Le serpent avança une tête avant que le corps ne suive le mouvement. Rampant sur le parquet, il vint à la hauteur de Sown qui lui caressa le crâne du bout des doigts. Le jeune homme se pencha en avant et croisa les jambes, le dévisageant de près. Son serpent était beau. Il avait été son cadeau pour son seizième anniversaire. Depuis, c'était son ami.

-Tu t'es ennuyé sans moi?

Le serpent hocha la tête, les orbes brillants tels deux jades. D'une douceur infinie, il s'enroula entour du bras de Sown. Ce dernier releva le visage. L'écrasant silence le fit se sentir tout petit. Les places vides, horriblement seul. La salle était conçue pour accueillir un public conséquent, le temps de soirées où la troupe du Théâtre de la Nuit se produisait sur scène ou lorsque son père organisait des discours. Durant ces mondanités, il y avait du beau monde. Étant enfant, Sown adorait y participer, profitant de la négligence paternelle pour y faire les quatre-cent coups. L'attention maternelle, elle, lui était inconnue. Il aurait peut être eu le temps de de l'apprécier s'il avait connu autre chose que le portrait figé de sa mère dans le bureau de son père. Elle était parti un peu trop tôt. Quiny remua et glissa le long de son échine, tout comme pour lui témoigner sa présence.

-Je sais que tu es là.

Du plat de la main, Sown caressa la peau translucide du serpent. Le mirage d'un rire enfantin le catapulta des années en arrière. Lui courant, hilare et essoufflé, tentant d'échapper à la poigne d'un homme à la chevelure argentée. Celui ci arborait un air paisible et amusé. Évide s'amusait souvent avec lui avant.
Plus maintenant. Parti.
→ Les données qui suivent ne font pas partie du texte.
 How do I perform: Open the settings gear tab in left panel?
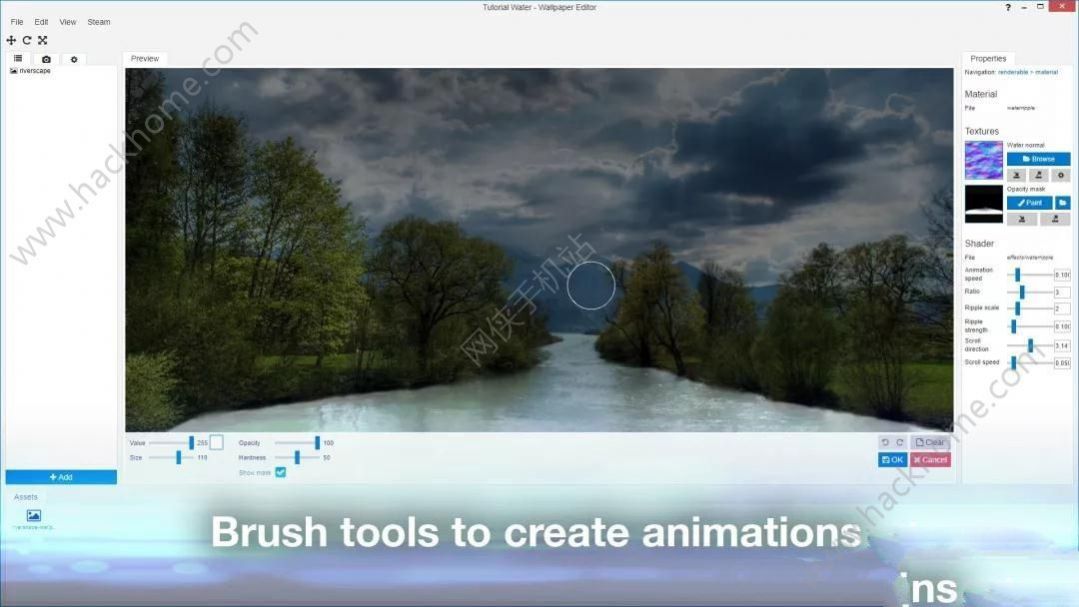[x=73, y=59]
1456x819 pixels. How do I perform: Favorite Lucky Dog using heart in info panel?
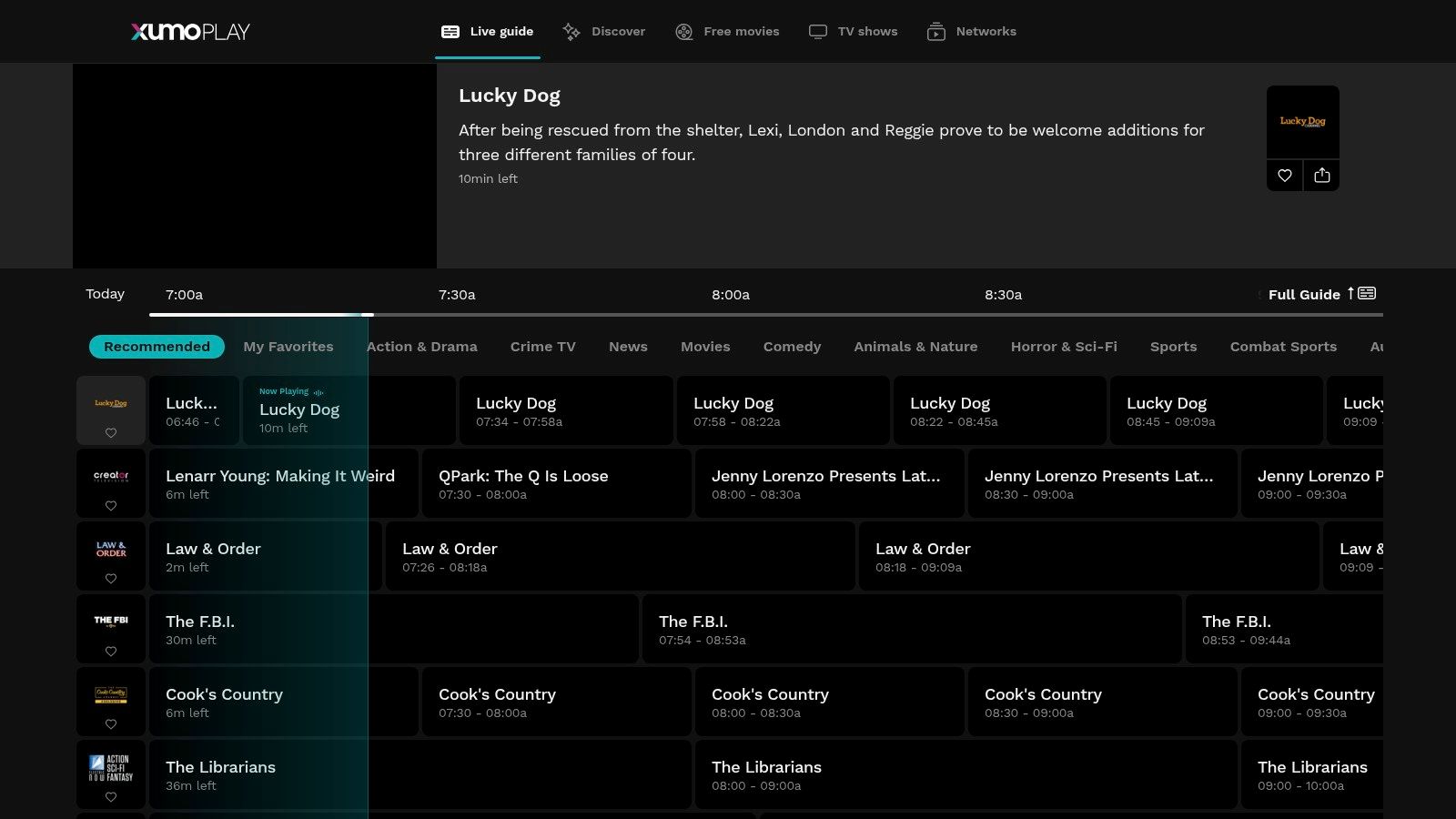click(x=1284, y=176)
Tous étaient partis.

-Tu es resté toi. Dis Quiny...

Sown s'allongea doucement avant de reprendre en murmurant:

-...tu m'abandonneras pas hein?

Ses paupières papillonnèrent délicatement. Sa respiration se calma, prenant un doux rythme de croisière. Sa vision se voila, devint floue et les petits anges du plafond nuageux s'estompèrent pour disparaître. Dey vint entourer son maître, en réponse muette à sa question. Mais son sommeil l'avait déjà emporté vers de lointaines contrées oniriques..

C'est ainsi qu'on découvrit Sown. Endormis. Pour simple couverture un serpent translucide. C'était une servante qui osa l'éveiller, le secouant avec réserve. Elle avait eu pour ordre de récurer la salle de l'Opéra à son grand daim. Ses camarades s'était gentillement moquées d'elle. Il fallait dire que pour laver cette énorme pièce, il fallait abattre un travail de titan. Quelle ne fut pas sa surprise quand elle aperçut une masse blanche de loin. En s'approchant, elle identifia l'endormi. Lorsqu'il s'éveilla, il s'étira tel un chat en manque de caresse.
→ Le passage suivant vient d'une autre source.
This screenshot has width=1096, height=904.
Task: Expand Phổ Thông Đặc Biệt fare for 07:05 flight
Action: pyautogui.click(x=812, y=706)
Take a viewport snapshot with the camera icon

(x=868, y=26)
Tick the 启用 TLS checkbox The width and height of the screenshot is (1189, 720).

Voulant bien faire, elle lui annonça soudainement la venue express de sa sœur, la chape de plomb qui avait disparue s'abattit de nouveau sur lui. Aussi lourde que désagréable.

-Est-elle restée?
-Non, jeune maître. Mais de ce que j'ai entendu, elle est de retour demain avec la troupe.
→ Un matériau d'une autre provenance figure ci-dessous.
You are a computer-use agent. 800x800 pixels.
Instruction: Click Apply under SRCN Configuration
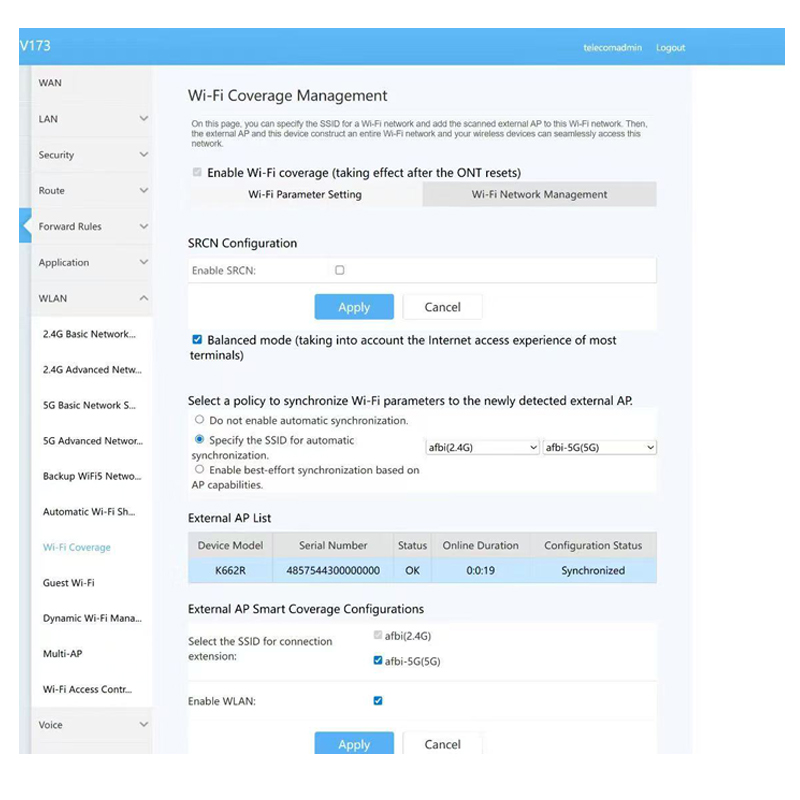point(354,307)
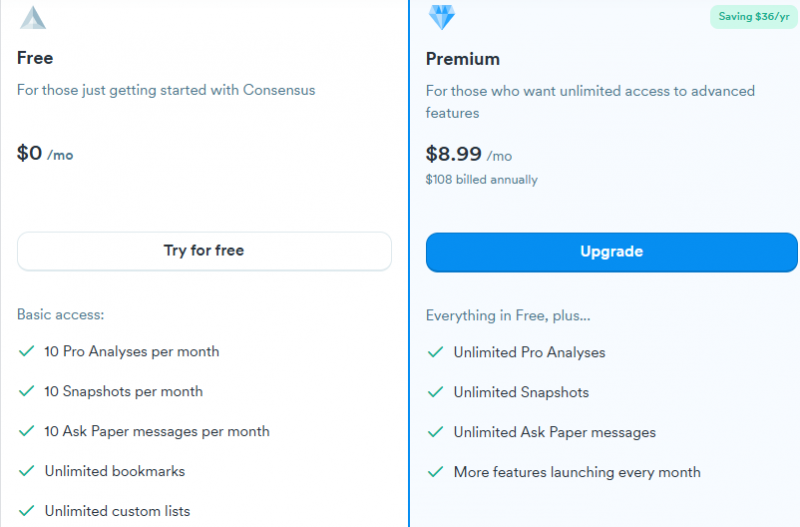The width and height of the screenshot is (800, 527).
Task: Click the blue Upgrade button
Action: (611, 252)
Le jeune homme hocha la tête et se leva. Qu'elle fasse ce qui l'entendait, il avait jeté  l'espoir aux orties depuis. Quiny sur son épaule, il traversa l'allée centrale bordée de siège et passa par la double porte majestueuse. Que du faste... Il ne rencontra personne dans les couloirs du manoir, outre les domestiques qui s'affairaient dans un entrain psychédélique. Cela ne l'étonna pas, Évide devait être auprès du Conseil à se remémorer de bons moments.

Et puis il y avait les deux danseuses qui allaient passer un mauvais quart d'heure. Un mauvais sourire s'étira sur ses lèvres pleines. Si seulement elles osaient l'impliquer publiquement dans leur magouilles, il s'en laverait les mains. Mais il le savait déjà, son père sera là pour le défendre. Il rencontra Haru dans le détour d'un couloir. Celui ci soupira à la vue du jeune homme aux cheveux blancs. À contrario, Sown se composa une mine réjouie.

-Haru! Comment tu v...
-Ne m'adresse pas la parole.
-Quelle méchanceté! Mon coeur saigne!

Et il se mit à faussement pleurnicher. Son attitude d'enfant terrible en agaçait plus d'un mais particulièrement Haru. D'ailleurs, d'exaspération, il serra les poings. Son carré encadrait son visage et rendaient ses traits crispés plus durs, sévères et matures pour son jeune âge. Tout le contraire de Sown en réalité.

Émotionnellement parlant, il était restée en pleine enfance.Un enfant dans un corps d'adulte.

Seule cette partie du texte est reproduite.